The sports agency began selling the new lottery tickets, with a jackpot of 600 million yen, earlier this month to get nonsoccer fans to play.
Its first soccer lottery, toto, requires people to predict a win or a loss in J. League games. People who buy BIG tickets have their bet on results randomly chosen by computer.
“Even those who don’t know soccer can enjoy (the BIG lottery) as well,” said Shigeo Takasugi, an executive at the sports agency.
Lottery enthusiasts agree.
“It’s easy to buy as you don’t have to make any predictions,” a customer said at a lottery kiosk in Chiyoda Ward, Tokyo.
The soccer lottery, passed into law at the initiative of the education ministry and a group of lawmakers interested in education, was launched in 2001 to help promote sports by distributing some of its profits to sports organizations, including the Japan Association of Athletics Federations.
Some industry observers say the introduction of the soccer lottery was not only intended to secure financial resources for the eduction ministry but also to give jobs to retiring civil servants.
However, the program has not been able to repeat the success of its first year, when profits from ticket sales totaled 46.8 billion yen.
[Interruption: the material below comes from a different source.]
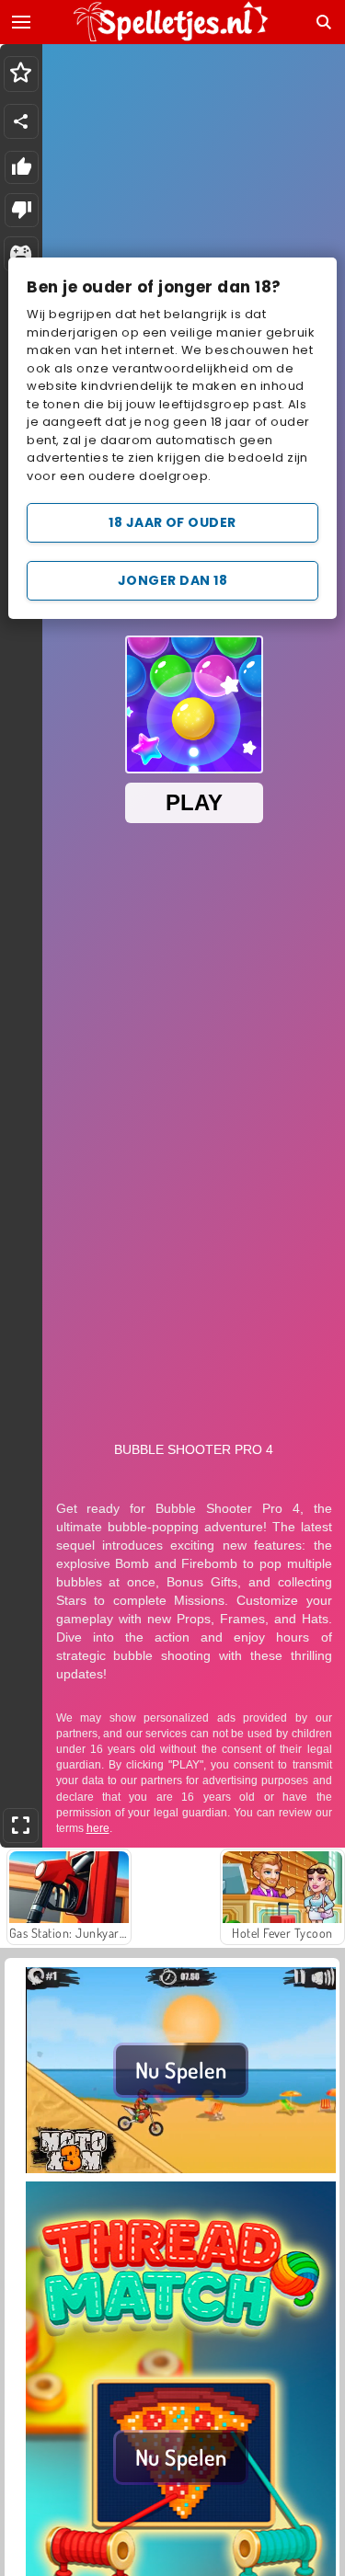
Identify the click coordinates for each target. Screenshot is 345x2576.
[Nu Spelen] (181, 2170)
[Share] (21, 121)
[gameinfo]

They have continued to slide, with a loss of 2.1 billion yen in fiscal 2005.
Subsidies to sports organizations have subsequently dropped. They were a mere 120 million yen this fiscal year, down from 5.8 billion yen in the first year.
Most of the sports organizations, which use the money to train young athletes, say they can no longer rely on lottery money and are looking for other funding.
“The soccer lottery has been a failure,” said one Japanese Olympic Committee official, who asked not to be named. “If the subsidy is this small, we don’t need it at all.”
The agency is in dire need of a hit lottery to get out of debt. It still owes 22 billion yen on a 35 billion yen loan from Resona Bank, which was in charge of selling tickets until fiscal 2005. The money was borrowed to launch ticket sales and was to have been repaid this year.
To repay the money, the agency is planning to borrow from other financial institutions.
In March, the agency began selling lottery tickets with a higher chance of a win and has been selling them through convenience stores. Still, sales have not improved.
Sports journalist Seijun Ninomiya is critical of their marketing strategy. He said the agency and other parties involved “have been negligent in firmly establishing the soccer lottery with the public.”
“They should explain the necessity of the lottery from the fundamental standpoint of promoting sports,” Ninomiya said.